● **Reading passage**:

-- Opening Marker --

- Born: Bruno Major 15 July 1988 (age 37) Northampton, England
- Genres: R&B; pop;
- Occupations: Singer-songwriter; guitarist;
- Instruments: Guitar; piano; vocals;
- Years active: 2010s–present
- Website: brunomajor.com

= Bruno Major =

British singer-songwriter (born 1988)

Bruno Major (born 15 July 1988) is a British singer-songwriter, guitarist and producer known for his blend of jazz-inflected pop, intimate lyricism and emotive vocal style. He has released three studio albums - "A Song For Every Moon" (2017), "To Let a Good Thing Die" (2020) and "Columbo" (2023) and has amassed over 2 billion streams worldwide. Major has sold out multiple headline tours across North America, Europe, Asia and Australia.

==Career==

Early Work and "A Song For Every Moon" (2014-2018)

In 2014, Major released his debut EP "Live" on Virgin Records. After parting ways with the label, he launched a self-directed project in 2016 to write, record and release one song every month for a year. The project culminated in his critically acclaimed debut album "A Song For Every Moon" (2017), an R&B-tinged collection that established his reputation for intimate, narrative songwriting.

Following the release, Major embarked on extensive touring, including a headline run across North America, multiple sold-out shows in Europe, and support slots on the Sam Smith UK arena tour. He made his US television debut performing Easily on The Late Late Show with James Corden in February 2018, and appeared at Bonnaroo Music Festival the same year. His first Asia tour followed in late 2018.

"To Let a Good Thing Die" (2019-2022)

Major released his second album "To Let a Good Thing Die" in June 2020. The album included collaborations with producer Finneas and featured fan favourites such as "Nothing" and "The Most Beautiful Thing."

"Easily" from his debut album was certified Platinum in the United States and Gold in Canada and Australia
 while "Nothing" was certified gold in the United States and charted internationally, reaching No. 63 on the Irish Singles Chart

"Columbo" and Continued Success (2023 - Present)

In 2023, Major returned with his third studio album "Columbo", released on 14th July. Written largely on acoustic guitar and produced alongside longtime collaborator Finlay Robson (Phairo), "Columbo" was praised for its lyrical depth and musical range. Inspired by a period of personal transformation and self-reflection during and after the COVID-19 pandemic, the record explored themes of identity, love, loss and self-discovery.

-- Closing Marker --

[Collected data]
-- Opening Marker --

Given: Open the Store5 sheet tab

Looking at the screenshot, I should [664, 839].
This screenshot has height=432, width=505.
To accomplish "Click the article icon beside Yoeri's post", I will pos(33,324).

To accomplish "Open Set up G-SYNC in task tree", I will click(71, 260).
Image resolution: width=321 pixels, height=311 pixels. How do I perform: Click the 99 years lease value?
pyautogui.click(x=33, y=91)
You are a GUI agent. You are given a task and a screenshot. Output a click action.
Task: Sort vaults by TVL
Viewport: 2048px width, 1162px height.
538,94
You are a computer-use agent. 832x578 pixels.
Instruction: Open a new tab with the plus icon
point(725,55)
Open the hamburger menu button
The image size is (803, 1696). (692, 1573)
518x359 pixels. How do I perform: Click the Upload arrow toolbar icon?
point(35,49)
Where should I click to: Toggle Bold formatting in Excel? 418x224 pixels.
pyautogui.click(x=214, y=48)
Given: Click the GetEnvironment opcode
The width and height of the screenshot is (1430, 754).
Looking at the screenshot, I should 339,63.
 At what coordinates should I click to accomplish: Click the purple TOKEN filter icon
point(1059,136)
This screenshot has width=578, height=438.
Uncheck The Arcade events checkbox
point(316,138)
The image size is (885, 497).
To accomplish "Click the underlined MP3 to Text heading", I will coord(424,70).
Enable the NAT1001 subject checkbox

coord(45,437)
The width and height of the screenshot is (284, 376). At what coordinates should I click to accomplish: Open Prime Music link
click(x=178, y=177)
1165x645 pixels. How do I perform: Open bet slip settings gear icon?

-- Closing Marker --

● **Actions to take**:
A - Reproduce everything in the Bruno Major article from "Early Work and" down to "intimate, narrative songwriting.".
B - In the Bruno Major article, which song did Major perform for his US television debut?
C - Take the Bruno Major article further, continuing after its final sentence.

● **Set of answers**:
A -
Early Work and "A Song For Every Moon" (2014-2018)

In 2014, Major released his debut EP "Live" on Virgin Records. After parting ways with the label, he launched a self-directed project in 2016 to write, record and release one song every month for a year. The project culminated in his critically acclaimed debut album "A Song For Every Moon" (2017), an R&B-tinged collection that established his reputation for intimate, narrative songwriting.

B - He performed "Easily."

C -
The album was preceded by the singles "We Were Never Really Friends" and "Columbo" and features highlights such as "Tears in Rain", "Tell Her" and "You Take the High Road". Reinforcing Major's reputation as a captivating live performer, the release was followed by another sold-out global tour spanning 54 cities across 22 countries and drawing over 70,000 fans throughout Southeast Asia, North America, Europe, Australia and East Asia.

==Musical Style and Influences==
Major’s sound blends elements of jazz, soul, and folk-pop, often built around intricate guitar work and introspective lyricism. He cites Nick Drake, and Chet Baker among his key influences. His songwriting approach emphasises lyrical substance and musical emotionality, often focusing on the interplay between words and melody.

==Personal life==
Major is originally from Northampton, England. He moved to London in 2011. Originally a jazz musician, he began his career as a session guitarist at age 16 for artists including Lalah Hathaway. Major also studied for a degree in jazz at Leeds Conservatoire (formally Leeds College of Music).

He is the older brother of Dominic 'Dot' Major of London Grammar.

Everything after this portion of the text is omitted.